O TCC sobre estelionato
O trabalho acadêmico de Gabriel, intitulado "Estelionato: aspectos penais e processuais", foi apresentado a uma banca examinadora em junho de 2025. A escolha do tema, ironicamente, trata do crime pelo qual ele é agora investigado. O TCC aborda as nuances do crime de estelionato, incluindo suas modalidades e as dificuldades de sua comprovação judicial.
Investigação em andamento
A operação "Infiltrados" continua em andamento, e novos desdobramentos são esperados. A suspeita é de que Gabriel utilizava seu acesso a informações privilegiadas do MP para identificar criminosos e, em seguida, extorqui-los. O ex-estagiário nega as acusações, mas as provas colhidas até agora indicam sua participação no esquema.

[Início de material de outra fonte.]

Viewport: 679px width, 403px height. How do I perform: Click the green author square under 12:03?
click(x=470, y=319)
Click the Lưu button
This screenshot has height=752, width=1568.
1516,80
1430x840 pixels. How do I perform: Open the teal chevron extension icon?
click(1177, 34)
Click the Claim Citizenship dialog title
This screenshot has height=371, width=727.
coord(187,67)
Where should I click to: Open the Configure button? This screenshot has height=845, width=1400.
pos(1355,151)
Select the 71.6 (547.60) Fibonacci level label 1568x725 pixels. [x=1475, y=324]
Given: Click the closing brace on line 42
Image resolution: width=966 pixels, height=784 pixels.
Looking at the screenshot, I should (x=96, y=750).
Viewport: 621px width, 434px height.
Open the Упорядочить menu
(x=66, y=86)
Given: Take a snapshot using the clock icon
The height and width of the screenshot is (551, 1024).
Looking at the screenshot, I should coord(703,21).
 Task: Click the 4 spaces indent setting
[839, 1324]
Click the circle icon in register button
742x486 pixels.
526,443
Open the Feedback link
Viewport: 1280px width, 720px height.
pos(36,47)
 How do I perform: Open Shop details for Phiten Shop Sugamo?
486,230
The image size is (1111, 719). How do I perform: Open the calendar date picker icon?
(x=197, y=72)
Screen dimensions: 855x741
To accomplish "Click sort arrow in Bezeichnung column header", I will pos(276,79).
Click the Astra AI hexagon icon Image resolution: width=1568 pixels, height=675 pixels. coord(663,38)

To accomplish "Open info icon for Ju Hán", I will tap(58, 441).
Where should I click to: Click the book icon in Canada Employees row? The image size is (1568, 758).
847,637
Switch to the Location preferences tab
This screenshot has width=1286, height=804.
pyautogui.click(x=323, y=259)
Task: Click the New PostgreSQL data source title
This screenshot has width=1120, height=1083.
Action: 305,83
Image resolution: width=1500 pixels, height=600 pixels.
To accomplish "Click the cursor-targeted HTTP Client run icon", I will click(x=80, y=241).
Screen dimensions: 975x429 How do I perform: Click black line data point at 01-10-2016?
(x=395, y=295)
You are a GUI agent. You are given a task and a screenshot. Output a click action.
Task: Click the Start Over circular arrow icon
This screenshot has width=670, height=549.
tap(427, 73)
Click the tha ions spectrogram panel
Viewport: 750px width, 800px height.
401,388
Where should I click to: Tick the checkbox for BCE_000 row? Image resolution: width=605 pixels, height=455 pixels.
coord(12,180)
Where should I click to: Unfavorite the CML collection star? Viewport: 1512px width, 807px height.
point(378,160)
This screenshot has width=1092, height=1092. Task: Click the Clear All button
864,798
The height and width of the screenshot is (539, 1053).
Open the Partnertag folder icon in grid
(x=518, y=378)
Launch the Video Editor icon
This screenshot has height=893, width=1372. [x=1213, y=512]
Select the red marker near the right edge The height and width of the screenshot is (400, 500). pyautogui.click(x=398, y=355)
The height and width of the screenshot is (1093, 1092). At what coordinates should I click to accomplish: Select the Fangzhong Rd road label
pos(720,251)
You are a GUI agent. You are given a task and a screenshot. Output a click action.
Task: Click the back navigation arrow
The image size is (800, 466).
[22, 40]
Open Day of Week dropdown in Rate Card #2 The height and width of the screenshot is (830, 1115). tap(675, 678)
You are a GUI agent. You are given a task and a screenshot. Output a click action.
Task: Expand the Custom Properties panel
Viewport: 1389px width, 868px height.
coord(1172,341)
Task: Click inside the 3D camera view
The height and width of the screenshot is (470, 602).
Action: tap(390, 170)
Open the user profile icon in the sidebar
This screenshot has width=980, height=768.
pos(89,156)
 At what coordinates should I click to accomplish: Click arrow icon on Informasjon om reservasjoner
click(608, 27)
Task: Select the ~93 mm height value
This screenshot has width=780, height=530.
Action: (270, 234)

O caso levanta questões sobre a segurança e a integridade dentro do sistema judiciário, especialmente em relação a estagiários e funcionários temporários que podem ter acesso a dados sensíveis. O MP-SP afirmou que colabora com as investigações e que medidas foram tomadas para evitar que situações semelhantes ocorram no futuro.